Adaptation Finance

Leader: Bruce Usher, Columbia Business School

About the Readings

Financing resilient communities and coastlines: How environmental impact bonds can accelerate wetland restoration in Louisiana and beyond
Environmental Defense Fund and Qualified Ventures, August 2018

To address growing land loss and storm impact concerns from Hurricane Katrina and subsequent storms, Louisiana’s Coastal Protection and Restoration Authority (CPRA) developed a robust $50 billion Coastal Master Plan (CMP). Last updated in 2017, the CMP guides actions to sustain the state’s coastal ecosystem, safeguard coastal populations, and protect vital economic and cultural resources. However, to date, only $9.16 billion to $11.76 billion in publicly available funding has been identified to support the plan. To help close the CMP funding gap and ensure existing funds are used as efficiently as possible, the Environmental Defense Fund (EDF) and Quantified Ventures (QV) explore how an environmental impact bond (EIB) could be designed to (1) help deliver critical infusions of private capital and (2) engage new classes of investors in support of restoration efforts in coastal Louisiana.

Discussion Summary

The challenge with financing adaptation is that there are very few opportunities using commercial market tools. There are not a lot of investments that will generate cash flow, and investors are rarely willing to try something new. Two tools discussed include environmental impact bonds (EIBs) and green bonds.

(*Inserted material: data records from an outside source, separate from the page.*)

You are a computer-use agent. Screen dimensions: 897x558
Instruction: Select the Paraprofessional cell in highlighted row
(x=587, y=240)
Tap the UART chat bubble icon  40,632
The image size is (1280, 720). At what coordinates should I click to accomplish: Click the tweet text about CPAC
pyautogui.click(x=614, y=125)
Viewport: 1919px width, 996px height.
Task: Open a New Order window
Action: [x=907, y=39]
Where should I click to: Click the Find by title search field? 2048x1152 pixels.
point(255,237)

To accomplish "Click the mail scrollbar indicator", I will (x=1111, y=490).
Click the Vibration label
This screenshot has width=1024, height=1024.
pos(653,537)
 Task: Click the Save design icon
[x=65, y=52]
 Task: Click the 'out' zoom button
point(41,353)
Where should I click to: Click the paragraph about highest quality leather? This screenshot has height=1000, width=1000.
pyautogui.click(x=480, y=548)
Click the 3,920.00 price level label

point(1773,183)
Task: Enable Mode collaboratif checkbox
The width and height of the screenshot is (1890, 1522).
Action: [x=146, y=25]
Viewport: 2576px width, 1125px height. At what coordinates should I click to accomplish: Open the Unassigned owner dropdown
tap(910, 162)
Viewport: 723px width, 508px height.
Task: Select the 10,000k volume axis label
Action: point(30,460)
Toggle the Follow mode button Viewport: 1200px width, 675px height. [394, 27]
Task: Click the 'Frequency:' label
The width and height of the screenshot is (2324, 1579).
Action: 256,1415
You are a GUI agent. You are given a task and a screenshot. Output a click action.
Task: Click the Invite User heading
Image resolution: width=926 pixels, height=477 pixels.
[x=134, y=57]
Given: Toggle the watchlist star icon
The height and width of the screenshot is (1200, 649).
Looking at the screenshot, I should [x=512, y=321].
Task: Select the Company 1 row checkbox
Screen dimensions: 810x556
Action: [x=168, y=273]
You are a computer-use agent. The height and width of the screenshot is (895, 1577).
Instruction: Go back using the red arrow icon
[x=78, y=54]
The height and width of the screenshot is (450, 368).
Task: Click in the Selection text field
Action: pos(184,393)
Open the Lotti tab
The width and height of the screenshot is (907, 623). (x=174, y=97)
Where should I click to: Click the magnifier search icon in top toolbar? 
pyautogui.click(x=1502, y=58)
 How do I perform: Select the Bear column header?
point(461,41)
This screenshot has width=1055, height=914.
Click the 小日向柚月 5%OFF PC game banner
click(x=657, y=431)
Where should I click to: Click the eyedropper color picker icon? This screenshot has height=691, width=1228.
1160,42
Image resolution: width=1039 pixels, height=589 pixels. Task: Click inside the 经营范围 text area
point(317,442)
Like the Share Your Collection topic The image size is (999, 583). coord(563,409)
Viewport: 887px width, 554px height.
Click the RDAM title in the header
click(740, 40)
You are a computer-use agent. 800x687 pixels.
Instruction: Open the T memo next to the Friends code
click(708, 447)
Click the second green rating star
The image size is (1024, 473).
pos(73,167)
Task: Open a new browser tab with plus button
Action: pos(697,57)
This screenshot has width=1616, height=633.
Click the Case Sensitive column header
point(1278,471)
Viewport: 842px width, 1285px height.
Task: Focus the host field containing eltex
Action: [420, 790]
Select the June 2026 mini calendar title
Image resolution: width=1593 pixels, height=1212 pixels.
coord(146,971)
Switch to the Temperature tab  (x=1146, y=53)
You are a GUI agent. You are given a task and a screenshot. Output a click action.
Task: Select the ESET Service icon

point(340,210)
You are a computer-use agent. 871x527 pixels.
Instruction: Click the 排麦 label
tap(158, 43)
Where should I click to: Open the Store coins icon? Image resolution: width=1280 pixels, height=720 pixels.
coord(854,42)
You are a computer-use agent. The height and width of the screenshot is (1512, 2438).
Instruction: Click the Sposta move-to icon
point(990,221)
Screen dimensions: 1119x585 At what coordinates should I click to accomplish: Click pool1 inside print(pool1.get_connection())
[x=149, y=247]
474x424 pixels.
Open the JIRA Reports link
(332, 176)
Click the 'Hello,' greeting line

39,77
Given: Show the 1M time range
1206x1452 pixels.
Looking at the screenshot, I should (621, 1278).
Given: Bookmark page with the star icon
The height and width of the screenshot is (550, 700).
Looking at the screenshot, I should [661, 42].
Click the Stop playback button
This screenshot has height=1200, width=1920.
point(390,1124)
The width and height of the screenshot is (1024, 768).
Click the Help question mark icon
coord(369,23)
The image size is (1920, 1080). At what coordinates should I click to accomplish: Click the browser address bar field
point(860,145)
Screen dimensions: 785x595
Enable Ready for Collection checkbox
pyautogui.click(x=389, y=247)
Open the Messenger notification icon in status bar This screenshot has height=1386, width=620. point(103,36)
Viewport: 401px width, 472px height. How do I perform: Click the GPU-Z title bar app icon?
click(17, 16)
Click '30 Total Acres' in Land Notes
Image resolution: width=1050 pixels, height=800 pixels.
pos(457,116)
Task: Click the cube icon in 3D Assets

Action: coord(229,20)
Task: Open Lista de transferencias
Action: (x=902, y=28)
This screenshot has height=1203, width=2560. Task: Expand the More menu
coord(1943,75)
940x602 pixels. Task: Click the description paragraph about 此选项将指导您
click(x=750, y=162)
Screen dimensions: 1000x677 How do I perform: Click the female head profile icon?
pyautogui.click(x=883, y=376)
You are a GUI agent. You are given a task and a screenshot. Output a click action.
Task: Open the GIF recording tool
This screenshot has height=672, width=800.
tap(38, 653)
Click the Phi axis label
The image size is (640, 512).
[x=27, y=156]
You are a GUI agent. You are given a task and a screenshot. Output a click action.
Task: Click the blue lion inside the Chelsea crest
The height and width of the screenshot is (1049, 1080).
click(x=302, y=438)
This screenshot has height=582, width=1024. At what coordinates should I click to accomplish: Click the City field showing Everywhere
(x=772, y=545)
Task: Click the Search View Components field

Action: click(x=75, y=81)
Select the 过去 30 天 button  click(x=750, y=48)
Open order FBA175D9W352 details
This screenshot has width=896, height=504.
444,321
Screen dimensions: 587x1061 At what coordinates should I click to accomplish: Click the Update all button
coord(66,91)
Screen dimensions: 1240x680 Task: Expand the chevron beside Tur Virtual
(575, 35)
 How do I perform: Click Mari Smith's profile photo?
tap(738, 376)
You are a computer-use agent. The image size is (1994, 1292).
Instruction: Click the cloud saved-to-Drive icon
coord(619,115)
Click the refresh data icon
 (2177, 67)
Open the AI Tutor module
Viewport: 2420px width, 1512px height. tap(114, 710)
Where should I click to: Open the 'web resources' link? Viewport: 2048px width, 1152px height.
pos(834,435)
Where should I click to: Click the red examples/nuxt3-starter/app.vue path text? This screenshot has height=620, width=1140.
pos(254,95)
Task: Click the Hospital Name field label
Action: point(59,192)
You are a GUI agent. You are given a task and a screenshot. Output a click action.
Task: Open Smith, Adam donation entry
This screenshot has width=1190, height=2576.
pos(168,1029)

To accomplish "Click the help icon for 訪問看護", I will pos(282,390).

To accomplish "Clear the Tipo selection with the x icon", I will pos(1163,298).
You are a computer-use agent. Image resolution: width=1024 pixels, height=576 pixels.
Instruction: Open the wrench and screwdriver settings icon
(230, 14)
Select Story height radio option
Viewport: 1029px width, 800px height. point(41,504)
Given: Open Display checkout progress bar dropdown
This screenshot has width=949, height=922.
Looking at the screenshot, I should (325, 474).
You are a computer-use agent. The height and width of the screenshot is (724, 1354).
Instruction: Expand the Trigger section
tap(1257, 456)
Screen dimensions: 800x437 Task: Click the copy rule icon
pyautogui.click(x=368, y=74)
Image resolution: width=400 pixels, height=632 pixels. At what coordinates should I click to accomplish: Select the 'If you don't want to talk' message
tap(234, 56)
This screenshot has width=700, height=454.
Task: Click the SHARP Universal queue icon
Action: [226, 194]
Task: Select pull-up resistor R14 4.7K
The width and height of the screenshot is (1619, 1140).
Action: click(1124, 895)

Environmental and Social Impact Bonds

Environmental impact bonds are very new, with only one reported implementation so far. It was done by Goldman Sachs, not for climate adaptation, but for storm water runoff in Washington D.C. What is less new is the background to the EIB structure. EIBs build off of a prior structure called a social impact bond, or SIB, which became very popular around 7-8 years ago. The idea behind a SIB is to align investors and put out capital with social outcomes. There are certain social issues where investing a little up front can mean saving a lot later. The first example of a SIB dealt with reducing recidivism. Housing prisoners is expensive, and recidivism rates are very high. Some individuals in the United Kingdom in 2011 suggested that if individuals invest in prisoners before their release, fewer would end up back in prison. This both betters society and saves a lot of money. If it works, the investors are then paid the savings that society is getting.

After the success of the first SIB, there was a huge boom in SIBs for all sorts of social ills. The problem is that there are very few opportunities to use SIBs effectively. First, it has to address a problem where the economic cost is very high. Second, it has to address a problem that has a known solution and is measurable. There are usually exogenous variables that affect the outcome, though, and that is where most SIBs fall apart. The SIB framework has been applied to EIBs because measuring environmental outcomes tends to be more straightforward. We generally know what the problem is, how to solve it, and can attribute our actions accordingly.

Green Bonds

Green bonds were also invented about 7-8 years ago, around the same time as SIBs. Like any other bond, a corporation issues a green bond, and investors gain money over time. The difference is that when the bond is issued, the corporation makes a promise about how they are going to use that money to do something “green” (e.g. a solar project). Green bonds are extremely popular with investors, as they are paid regardless of whether or not the intervention is successful. Green bonds don’t have any additionality. In comparison, with EIBs if the intervention fails, investors take on the loss.

Challenges with Environmental Impact Bonds

When it comes to EIBs, there are two, main issues of complexity that deter investors. The first is on the intervention side – how does the investor know that the intervention is going to be successful? Investors can quickly get lost in the complexity in the underlying science, particularly given how new EIBs are. The second issue is financial complexity. As soon as you structure a non-standard security, it becomes legally complex pretty quickly.

Investors also don’t like uncertainty. Catastrophe bonds issued by insurance companies work because they look at a portfolio of risk, or a whole range of outcomes, and operate off of a very specific trigger mechanism. Uncertainty, by comparison, is a binary outcome, and pertains to something that we don’t experience very often, like extreme weather events. If you are looking at storms across a country, that has to do with risk. But if you are looking at an adaptation intervention in Louisiana, the whole investment could be wiped out by a one-off storm. It becomes much harder to get investors on board, particularly commercial investors who are just looking for the best return.

This is why, in the early stages of figuring out how finance can go into a sector, the first players are typically foundations of high-net-worth individuals. The role that these foundations play is critical. They help figure out what does and doesn’t work. Once investors are more familiar with a financing tool, and see that someone is making money from it, they will follow. There was a similar discussion at first with mitigation financing. Over the last 10 years, we have gotten to a point where we can now raise large-scale capital because we understand the risks. We will get there with adaptation too, but we can’t afford to lose that much time in waiting.

Questions

  • Within the environmental impact bond structure, how do we measure the impacts of slow onset events? How can we channel adaptation financing for those types of problems?
  • The uptake of mitigation financing could be predicted by the lowering price of renewable energy. On the adaptation side, what is representative of adaptation costs, and can we predict them?
  • How can managed retreat be financed? There should be a benefit, but who is the beneficiary?